Questo non significa che dobbiamo abbassare la guardia, significa solo che dobbiamo tenere i nervi saldi, mantenere l’isolamento il più possibile, imparare ad avere pazienza perché i numeri (i dannati numeri) arrivano come onde che partono da molto lontano, sono come i cerchi d’acqua in uno stagno, ma non ricordiamo più quando abbiamo gettato il sasso.

In una civiltà del “tutto e subito” vorremmo vedere i risultati immediatamente, ma dobbiamo accettare l’idea che, in questa situazione, non è possibile.

E allora non facciamoci prendere dalla disperazione, armiamoci di pazienza ed impariamo ad aspettare, approfittiamo di questo tempo sospeso per pensare ai nostri cari, alle persone che sono separate da noi, a quelli che possiamo aiutare, magari anche solo con una telefonata, alle tante persone (non sono numeri) che non ce l’hanno fatta, a quelle che conosciamo e a quelle che non conosciamo e, se crediamo, preghiamo, magari in silenzio, per chi è malato, per chi è nel dolore indicibile di un lutto, per chi è solo tra quattro mura e non ha nessuno con cui condividere la paura e il dolore.

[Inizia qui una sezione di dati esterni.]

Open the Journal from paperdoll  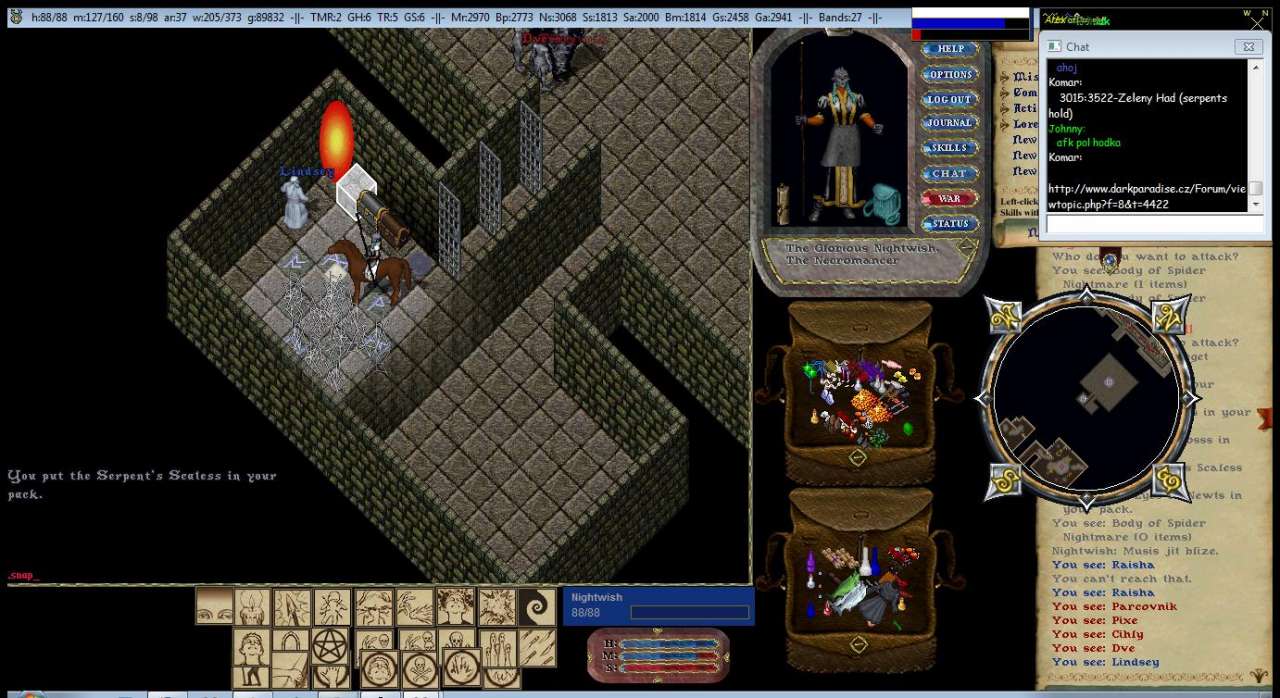949,123
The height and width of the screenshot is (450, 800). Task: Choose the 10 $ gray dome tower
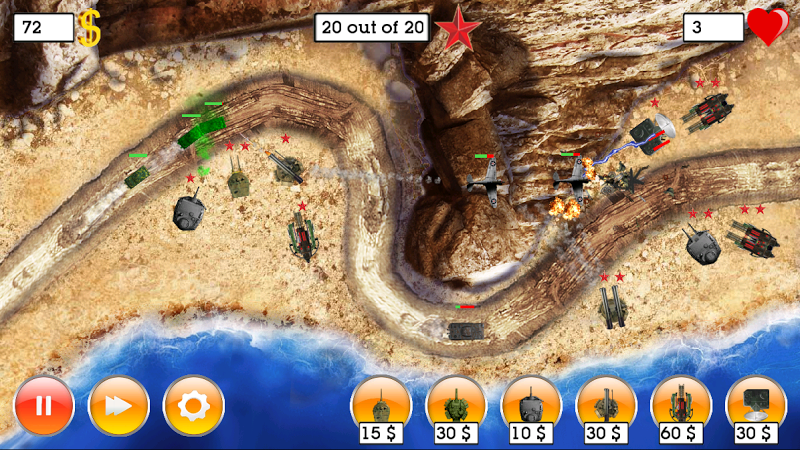tap(531, 405)
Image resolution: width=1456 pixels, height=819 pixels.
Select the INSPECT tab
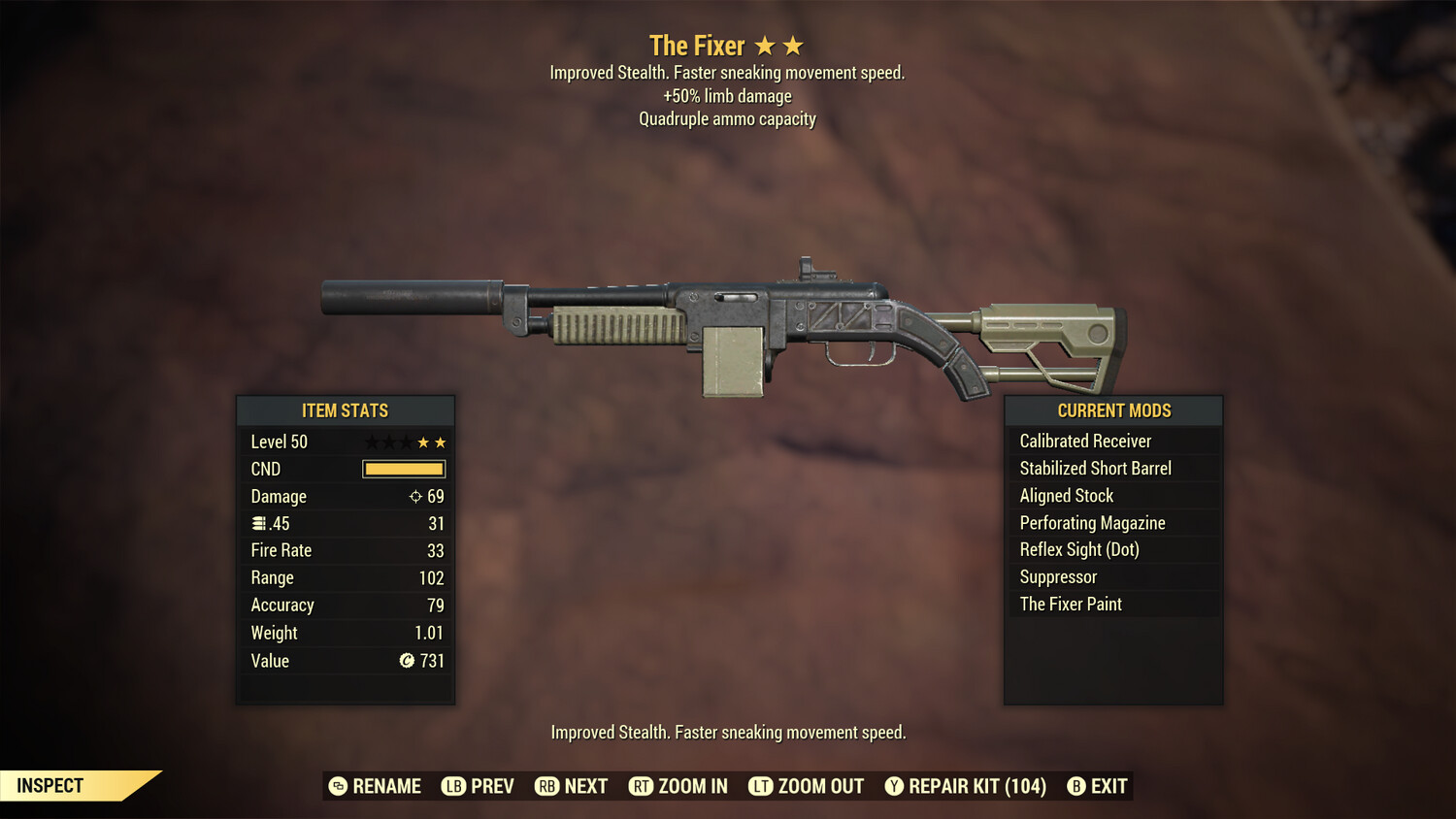(x=50, y=785)
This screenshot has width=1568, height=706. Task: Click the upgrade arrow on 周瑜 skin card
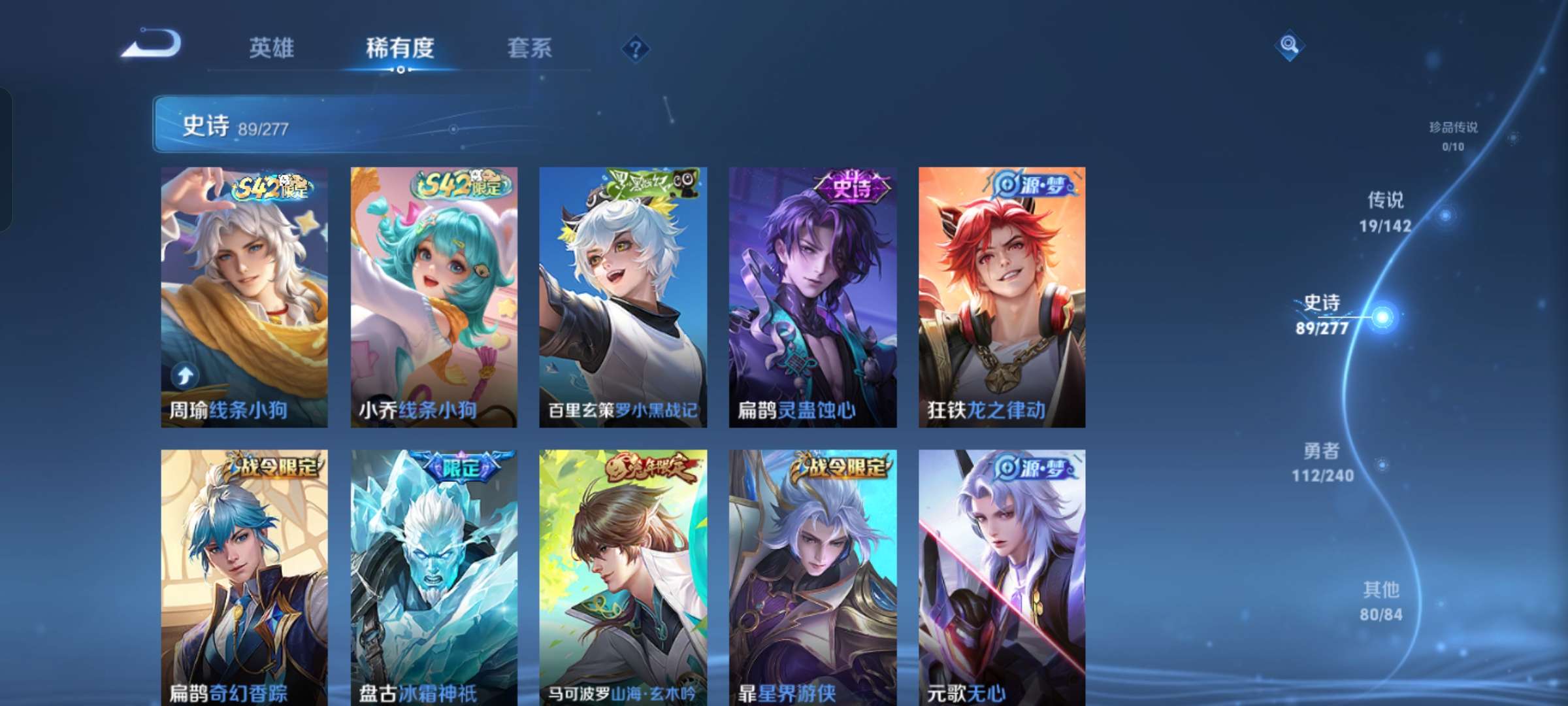pos(185,375)
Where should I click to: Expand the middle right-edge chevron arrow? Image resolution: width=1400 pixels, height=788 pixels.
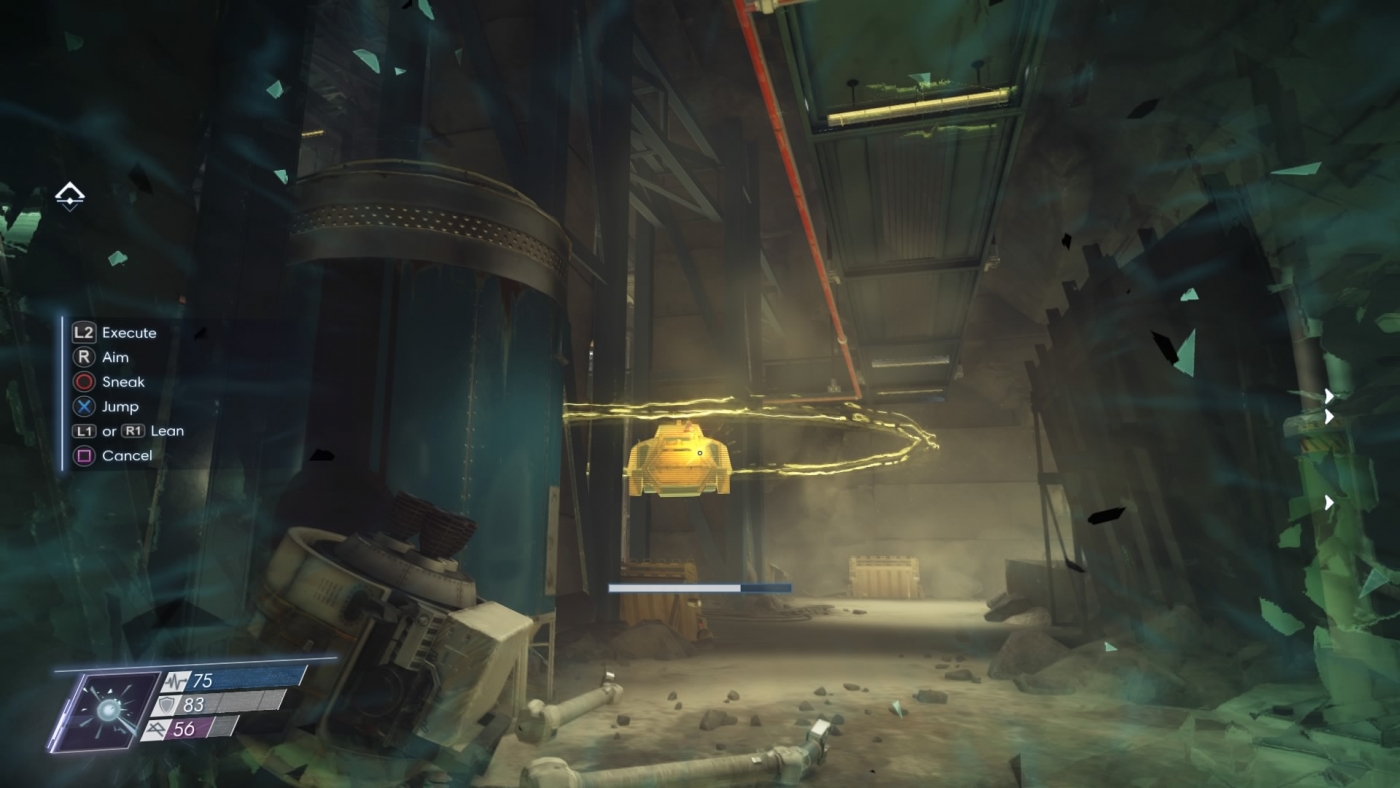click(1330, 417)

Spero solo che questa prova ci insegni ad essere un po’ più saggi, un po’ più buoni.

Bergeggi

2 pensieri su “Emozioni mutevoli.

  1. marisa

    Stamattina il telegiornale racconta di una decrescita significativa che fa ben sperare, dai tutto questo finirà e potremo ricominciare a vivere, spero meglio di prima.